HOTNEWS.ID - Pelaku pasar menunjukkan optimisme yang meningkat terhadap saham PT Bank Rakyat Indonesia (Persero) Tbk (BBRI). Valuasi saham perseroan dinilai sangat menarik, membuka peluang keuntungan yang signifikan bagi para investor.
Salah satu lembaga keuangan global yang turut menyuarakan pandangan positif adalah bank investasi raksasa asal Amerika Serikat, JPMorgan. Melalui riset terbarunya, JPMorgan telah mengambil langkah strategis dengan menaikkan status rekomendasi saham BBRI.
Rekomendasi baru yang disematkan oleh JPMorgan untuk saham BBRI adalah overweight (OW).
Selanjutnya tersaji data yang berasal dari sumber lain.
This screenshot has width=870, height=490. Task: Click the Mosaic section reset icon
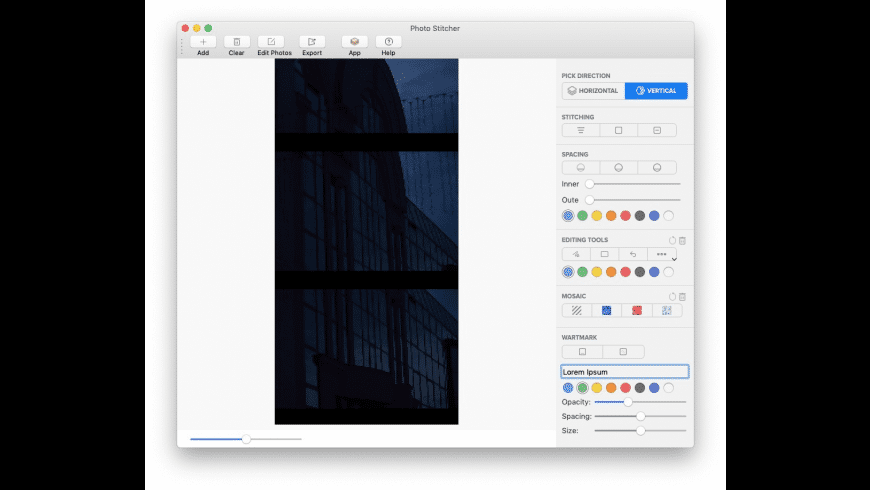click(x=672, y=297)
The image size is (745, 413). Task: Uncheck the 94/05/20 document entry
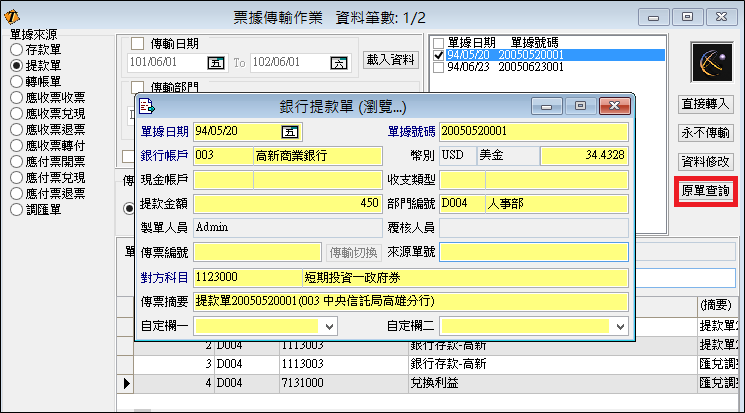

Keputusan ini mencerminkan keyakinan lembaga tersebut terhadap potensi pertumbuhan dan kinerja perusahaan ke depan.
Lebih lanjut, JPMorgan juga melakukan penyesuaian signifikan pada target harga saham BBRI untuk periode 12 bulan ke depan, yaitu hingga Juni 2027. Target harga tersebut telah dinaikkan dari level sebelumnya Rp 2.730 menjadi Rp 3.400 per saham.
Pada penutupan perdagangan hari Senin, 20 Juli 2026, harga saham BBRI tercatat berada di level Rp 3.020. Dengan target harga baru yang diproyeksikan oleh JPMorgan, terdapat potensi kenaikan harga saham mencapai 12,58% dari posisi saat ini.
"Kami melihat adanya penurunan risiko terkait kredit mikro, juga risiko yang lebih kecil terhadap pinjaman yang disalurkan kepada Agrinas," demikian tertulis dalam riset JPMorgan. Pernyataan ini mengindikasikan adanya perbaikan fundamental dalam portofolio kredit perseroan.
"Lebih jauh, risiko seputar pinjaman PNM (Permodalan Nasional Madani) bisa dimitigasi jika BBRI mendapat suntikan subsidi bunga 10%," tambah riset JPMorgan. Hal ini menyoroti strategi yang dapat ditempuh untuk mengelola risiko kredit di segmen ultra mikro.